**Task to complete:**
Below is a listing. Quote from it, exactly, the lines from the one containing "Given: Click the 'Gold" down to the one containing "Click the poll", both ends included, and nothing else.

**Data for review:**
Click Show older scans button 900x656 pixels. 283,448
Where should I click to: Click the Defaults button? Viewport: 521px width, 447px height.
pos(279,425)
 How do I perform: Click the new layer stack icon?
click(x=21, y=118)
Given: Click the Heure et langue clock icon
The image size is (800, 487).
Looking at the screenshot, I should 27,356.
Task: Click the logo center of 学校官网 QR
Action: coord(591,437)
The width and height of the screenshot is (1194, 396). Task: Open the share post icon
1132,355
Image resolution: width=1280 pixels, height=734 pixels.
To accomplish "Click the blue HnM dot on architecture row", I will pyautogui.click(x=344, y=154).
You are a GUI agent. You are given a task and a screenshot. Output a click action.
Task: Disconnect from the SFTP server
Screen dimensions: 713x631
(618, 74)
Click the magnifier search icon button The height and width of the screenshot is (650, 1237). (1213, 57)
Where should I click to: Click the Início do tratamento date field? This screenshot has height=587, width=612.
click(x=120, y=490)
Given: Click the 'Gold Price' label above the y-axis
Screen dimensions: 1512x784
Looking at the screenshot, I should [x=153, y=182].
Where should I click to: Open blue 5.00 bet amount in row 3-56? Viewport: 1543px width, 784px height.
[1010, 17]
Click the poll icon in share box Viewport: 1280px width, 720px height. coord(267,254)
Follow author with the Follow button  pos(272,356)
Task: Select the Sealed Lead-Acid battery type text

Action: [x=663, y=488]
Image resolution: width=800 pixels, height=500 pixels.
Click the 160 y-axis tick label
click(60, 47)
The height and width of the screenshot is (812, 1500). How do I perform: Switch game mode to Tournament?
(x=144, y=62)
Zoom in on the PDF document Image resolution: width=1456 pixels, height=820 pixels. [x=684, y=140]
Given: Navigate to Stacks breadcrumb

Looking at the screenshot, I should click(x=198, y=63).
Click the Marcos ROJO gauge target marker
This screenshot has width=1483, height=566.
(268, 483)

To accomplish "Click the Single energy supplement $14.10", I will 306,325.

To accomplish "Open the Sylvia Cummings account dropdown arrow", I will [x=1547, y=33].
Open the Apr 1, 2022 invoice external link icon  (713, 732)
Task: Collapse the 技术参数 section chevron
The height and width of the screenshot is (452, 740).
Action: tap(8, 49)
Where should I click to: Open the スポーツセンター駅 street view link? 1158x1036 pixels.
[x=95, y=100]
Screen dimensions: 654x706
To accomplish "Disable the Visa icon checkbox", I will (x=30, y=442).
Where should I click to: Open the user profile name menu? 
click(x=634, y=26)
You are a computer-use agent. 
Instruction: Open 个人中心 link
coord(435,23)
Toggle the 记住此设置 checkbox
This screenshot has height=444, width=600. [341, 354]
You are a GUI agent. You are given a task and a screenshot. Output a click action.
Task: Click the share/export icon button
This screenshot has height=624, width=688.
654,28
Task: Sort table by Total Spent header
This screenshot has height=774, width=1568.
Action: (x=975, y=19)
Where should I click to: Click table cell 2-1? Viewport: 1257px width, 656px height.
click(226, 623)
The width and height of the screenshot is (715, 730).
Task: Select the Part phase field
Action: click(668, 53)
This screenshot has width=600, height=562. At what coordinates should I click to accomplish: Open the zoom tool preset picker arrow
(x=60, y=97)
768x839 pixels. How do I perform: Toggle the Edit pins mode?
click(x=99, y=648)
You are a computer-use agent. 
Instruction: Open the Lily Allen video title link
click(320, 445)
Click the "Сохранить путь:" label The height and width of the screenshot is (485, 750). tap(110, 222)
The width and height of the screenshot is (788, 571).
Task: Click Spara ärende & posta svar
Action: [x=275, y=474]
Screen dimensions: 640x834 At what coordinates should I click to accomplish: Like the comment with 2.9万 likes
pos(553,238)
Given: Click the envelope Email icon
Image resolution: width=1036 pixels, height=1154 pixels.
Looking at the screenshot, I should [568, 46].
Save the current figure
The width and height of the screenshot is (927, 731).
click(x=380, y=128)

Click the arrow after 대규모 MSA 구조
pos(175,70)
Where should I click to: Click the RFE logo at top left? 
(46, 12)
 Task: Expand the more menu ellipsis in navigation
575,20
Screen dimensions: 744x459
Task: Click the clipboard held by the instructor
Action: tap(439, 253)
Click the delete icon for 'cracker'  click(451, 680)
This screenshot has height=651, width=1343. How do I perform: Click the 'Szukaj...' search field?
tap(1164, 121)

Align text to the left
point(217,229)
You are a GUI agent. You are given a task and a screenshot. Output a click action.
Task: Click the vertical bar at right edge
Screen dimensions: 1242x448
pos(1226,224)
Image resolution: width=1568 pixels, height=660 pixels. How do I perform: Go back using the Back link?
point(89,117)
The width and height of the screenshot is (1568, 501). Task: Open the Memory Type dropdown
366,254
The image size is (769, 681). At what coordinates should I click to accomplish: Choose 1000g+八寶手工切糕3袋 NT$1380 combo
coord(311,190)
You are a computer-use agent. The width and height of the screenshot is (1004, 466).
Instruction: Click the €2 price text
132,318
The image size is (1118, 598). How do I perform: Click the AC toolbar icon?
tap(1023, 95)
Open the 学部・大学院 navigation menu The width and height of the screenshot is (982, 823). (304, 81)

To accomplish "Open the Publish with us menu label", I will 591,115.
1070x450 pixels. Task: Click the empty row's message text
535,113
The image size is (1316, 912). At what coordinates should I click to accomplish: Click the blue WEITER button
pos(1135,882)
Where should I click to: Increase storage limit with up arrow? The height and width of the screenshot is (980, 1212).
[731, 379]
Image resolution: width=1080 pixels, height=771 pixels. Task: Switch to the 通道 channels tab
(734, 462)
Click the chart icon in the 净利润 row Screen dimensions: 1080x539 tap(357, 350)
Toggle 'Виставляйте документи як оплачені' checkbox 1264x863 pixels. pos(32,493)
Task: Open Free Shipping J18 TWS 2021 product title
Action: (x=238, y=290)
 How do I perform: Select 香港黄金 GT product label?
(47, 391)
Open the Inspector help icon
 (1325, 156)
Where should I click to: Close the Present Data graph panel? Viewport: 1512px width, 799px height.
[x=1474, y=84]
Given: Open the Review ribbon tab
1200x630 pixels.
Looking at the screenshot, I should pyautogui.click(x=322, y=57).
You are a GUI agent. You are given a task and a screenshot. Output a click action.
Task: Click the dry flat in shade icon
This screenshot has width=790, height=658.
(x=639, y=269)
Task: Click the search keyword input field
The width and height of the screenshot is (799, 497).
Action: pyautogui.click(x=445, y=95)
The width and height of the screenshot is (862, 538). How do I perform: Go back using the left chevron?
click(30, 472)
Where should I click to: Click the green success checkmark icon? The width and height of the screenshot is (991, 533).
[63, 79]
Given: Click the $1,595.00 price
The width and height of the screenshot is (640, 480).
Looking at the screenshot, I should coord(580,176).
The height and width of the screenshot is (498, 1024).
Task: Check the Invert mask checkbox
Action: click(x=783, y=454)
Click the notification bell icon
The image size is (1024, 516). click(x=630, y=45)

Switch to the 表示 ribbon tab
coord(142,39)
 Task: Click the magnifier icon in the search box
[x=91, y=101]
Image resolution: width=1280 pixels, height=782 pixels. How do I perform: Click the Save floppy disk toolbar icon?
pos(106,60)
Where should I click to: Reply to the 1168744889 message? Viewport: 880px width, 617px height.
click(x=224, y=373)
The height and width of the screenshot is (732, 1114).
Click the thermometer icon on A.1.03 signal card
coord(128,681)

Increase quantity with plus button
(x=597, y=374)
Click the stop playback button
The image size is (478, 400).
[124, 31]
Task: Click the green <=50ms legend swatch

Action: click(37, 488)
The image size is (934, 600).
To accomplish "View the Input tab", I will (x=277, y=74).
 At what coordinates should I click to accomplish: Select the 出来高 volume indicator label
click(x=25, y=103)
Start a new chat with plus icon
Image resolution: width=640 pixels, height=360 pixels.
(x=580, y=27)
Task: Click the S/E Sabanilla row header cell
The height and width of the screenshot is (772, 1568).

**Response:**
Given: Click the 'Gold Price' label above the y-axis
Screen dimensions: 1512x784
Looking at the screenshot, I should [x=153, y=182].
Where should I click to: Open blue 5.00 bet amount in row 3-56? Viewport: 1543px width, 784px height.
[1010, 17]
Click the poll icon in share box Viewport: 1280px width, 720px height. coord(267,254)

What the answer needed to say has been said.